Foto: APSeine Stimme am Telefon klingt ganz ruhig. Anton, der in Wahrheit anders heißt, 30 Jahre alt, norddeutscher Akzent, wägt die Worte ab, bevor er spricht. „Ich habe das Ziel, nach Deutschland zurückzukommen – hoffentlich in einem Stück“, sagt er und macht eine Pause. „Das ist der Plan.“ Freitagmittag will Anton, der heute in Brandenburg lebt, von Berlin aus mit weiteren Mitstreitern in die Ukraine aufbrechen. Erst nach Polen, dann über die Grenze bis nach Lwiw. Dort bildet die Ukraine ausländische Freiwillige für den Kampfeinsatz gegen Russland aus, stellt Freiwilligenbataillone auf. „Soweit ich weiß, werden wir dort ein bis zwei Tage an der Waffe geschult“, sagt Anton.

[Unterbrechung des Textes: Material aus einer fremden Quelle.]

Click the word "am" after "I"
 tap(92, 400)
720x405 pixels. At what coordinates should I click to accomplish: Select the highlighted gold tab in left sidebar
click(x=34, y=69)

Diejenigen mit militärischer Erfahrung würden dann recht bald in den Einsatz geschickt. Anton wird nicht dazugehören. Eine militärische Ausbildung hat er nicht, Wehrdienst hat er nicht gemacht. Er studiert gerade. „Eigentlich ist es absurd: Ich fahre jetzt in meinen Semesterferien in die Ukraine, um zu kämpfen“, sagt er.